El problema empezó a ser irresoluble en 1993, cuando Felipe González decidió pactar con el nacionalismo catalán y con el vasco para permanecer en el poder. Tenía al menos de su parte la razón democrática de haber ganado las elecciones. Lo mismo hizo Aznar con su victoria en el 1996 y Zapatero en el 2004. Es lo mismo que ha hecho Sánchez y lo mismo que haría Feijóo, si pudiera. El problema es que estos pactos «igualicidas» se hacen con poderes locales cada vez más fuertes y consolidados, con más competencias y privilegios, lo que hace más duras, injustas e irreversibles las concesiones. La dinámica de poder de los dos partidos mayoritarios les ha hecho perder el sentido de Estado y el sentido de consenso que animó la Transición. La neblina ideológica de Zapatero es la culminación del disenso. Esos eran sin embargo los viejos buenos tiempos. Porque después llegaron el procés (culminación lógica del camino tribal) y Pedro Sánchez, que al fanatismo de Zapatero le suma la falta de escrúpulos hasta el punto de blanquear a Bildu o pactar con prófugos.

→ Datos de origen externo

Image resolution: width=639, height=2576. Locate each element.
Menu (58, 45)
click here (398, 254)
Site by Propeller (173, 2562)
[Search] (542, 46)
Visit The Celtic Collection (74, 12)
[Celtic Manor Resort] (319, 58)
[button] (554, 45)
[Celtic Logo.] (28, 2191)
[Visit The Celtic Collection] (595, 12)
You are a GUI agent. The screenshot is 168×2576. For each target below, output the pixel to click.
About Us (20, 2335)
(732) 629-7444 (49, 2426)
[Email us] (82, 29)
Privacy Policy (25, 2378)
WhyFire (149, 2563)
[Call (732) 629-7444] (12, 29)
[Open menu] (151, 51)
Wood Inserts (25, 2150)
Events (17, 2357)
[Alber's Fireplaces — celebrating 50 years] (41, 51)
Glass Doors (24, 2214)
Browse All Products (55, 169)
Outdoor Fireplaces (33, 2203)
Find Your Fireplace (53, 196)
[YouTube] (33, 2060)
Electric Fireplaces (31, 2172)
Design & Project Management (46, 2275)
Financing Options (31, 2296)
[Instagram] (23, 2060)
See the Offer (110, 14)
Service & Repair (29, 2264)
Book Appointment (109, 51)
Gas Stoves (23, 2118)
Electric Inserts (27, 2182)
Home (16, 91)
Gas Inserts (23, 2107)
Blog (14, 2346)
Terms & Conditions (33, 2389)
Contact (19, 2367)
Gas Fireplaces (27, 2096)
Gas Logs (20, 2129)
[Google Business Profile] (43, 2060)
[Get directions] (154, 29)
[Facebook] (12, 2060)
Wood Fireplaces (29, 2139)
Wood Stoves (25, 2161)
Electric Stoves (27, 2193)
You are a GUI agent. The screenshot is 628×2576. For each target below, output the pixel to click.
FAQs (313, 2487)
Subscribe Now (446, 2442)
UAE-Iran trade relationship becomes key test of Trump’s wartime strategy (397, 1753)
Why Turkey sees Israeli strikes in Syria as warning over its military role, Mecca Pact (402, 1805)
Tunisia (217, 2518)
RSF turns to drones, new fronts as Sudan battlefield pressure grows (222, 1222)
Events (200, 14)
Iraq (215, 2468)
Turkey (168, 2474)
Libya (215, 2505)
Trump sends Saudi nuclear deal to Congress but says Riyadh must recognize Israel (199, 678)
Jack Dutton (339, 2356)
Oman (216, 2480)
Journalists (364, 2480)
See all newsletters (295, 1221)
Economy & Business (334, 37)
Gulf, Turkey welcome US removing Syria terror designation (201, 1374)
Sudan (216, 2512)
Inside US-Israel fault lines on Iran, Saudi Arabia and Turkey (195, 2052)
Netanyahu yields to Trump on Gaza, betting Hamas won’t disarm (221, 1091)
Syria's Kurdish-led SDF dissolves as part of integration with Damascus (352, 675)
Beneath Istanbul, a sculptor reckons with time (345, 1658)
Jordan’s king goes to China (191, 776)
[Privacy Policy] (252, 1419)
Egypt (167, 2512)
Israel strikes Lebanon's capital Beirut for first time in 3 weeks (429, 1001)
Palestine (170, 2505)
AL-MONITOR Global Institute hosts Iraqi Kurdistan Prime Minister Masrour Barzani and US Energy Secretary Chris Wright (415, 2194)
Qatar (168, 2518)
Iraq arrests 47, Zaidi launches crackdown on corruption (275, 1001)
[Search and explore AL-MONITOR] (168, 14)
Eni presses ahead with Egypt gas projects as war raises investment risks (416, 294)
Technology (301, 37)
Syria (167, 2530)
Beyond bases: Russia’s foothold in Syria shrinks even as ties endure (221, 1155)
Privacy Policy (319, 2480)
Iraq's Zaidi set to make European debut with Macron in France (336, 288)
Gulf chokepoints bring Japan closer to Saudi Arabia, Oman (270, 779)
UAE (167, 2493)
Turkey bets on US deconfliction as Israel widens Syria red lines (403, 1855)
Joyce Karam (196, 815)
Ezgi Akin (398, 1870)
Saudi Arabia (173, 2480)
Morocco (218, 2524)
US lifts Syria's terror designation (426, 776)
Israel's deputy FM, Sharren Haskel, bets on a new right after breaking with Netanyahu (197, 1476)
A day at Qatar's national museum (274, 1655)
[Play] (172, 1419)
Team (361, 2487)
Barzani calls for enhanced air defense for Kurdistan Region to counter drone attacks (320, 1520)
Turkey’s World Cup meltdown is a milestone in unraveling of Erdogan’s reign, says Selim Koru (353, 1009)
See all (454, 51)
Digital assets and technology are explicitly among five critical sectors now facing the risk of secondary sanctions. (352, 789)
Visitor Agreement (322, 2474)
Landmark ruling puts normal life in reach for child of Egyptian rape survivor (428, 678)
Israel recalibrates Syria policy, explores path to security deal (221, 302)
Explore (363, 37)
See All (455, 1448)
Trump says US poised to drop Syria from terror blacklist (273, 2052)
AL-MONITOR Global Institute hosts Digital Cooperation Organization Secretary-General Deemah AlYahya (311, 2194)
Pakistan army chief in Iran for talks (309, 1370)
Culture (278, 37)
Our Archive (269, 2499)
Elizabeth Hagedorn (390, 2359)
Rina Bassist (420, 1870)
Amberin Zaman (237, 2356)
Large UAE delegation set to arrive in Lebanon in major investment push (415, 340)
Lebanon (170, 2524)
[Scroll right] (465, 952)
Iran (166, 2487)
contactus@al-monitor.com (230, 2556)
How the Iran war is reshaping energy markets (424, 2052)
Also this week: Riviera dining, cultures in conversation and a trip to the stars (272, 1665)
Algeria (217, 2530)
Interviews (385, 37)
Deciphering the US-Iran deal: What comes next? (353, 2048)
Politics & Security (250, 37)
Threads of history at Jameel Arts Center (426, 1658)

Para defender las reformas que los constituyentes no pudieron prever, y para derrotar al nacionalismo es que nació Ciudadanos, genial invento de un grupo plural de intelectuales catalanes. Sin embargo, su fortaleza conceptual ocultaba una gran debilidad estructural, que no resistió un doble y catastrófico error; primero, la renuncia de Albert Rivera a pactar con Pedro Sánchez un gobierno reformista (aunque entiendo su asco personal de gobernar con el «hombre de la máscara de hierro») y, segundo, la renuncia de Inés Arrimadas a presentar su candidatura a la investidura de la Generalitat como ganadora de las elecciones, que culminó con su renuncia al Parlament en un intento ya desesperado de salvar el partido a nivel nacional.
¿Nos queda el PP y el PSOE? El primero es víctima del regionalismo de Feijóo, primera estación de la vía dolorosa del nacionalismo, y el segundo está atado al aventurismo político de su líder. La agenda de reformas es tan obvia que produce sonrojo, pero ambos partidos están inmovilizados en la dinámica de sus propios intereses coyunturales (barones, alcaldes, concejales, eurodiputados) y en las limitaciones de sus líderes. En el fondo, los dos tienen la esperanza de que, más allá de la furia y el ruido diario, el sistema aún resista. Las elecciones vascas de ayer demuestran lo contrario. Ya no caben más contradicciones en el sistema. El saco está roto.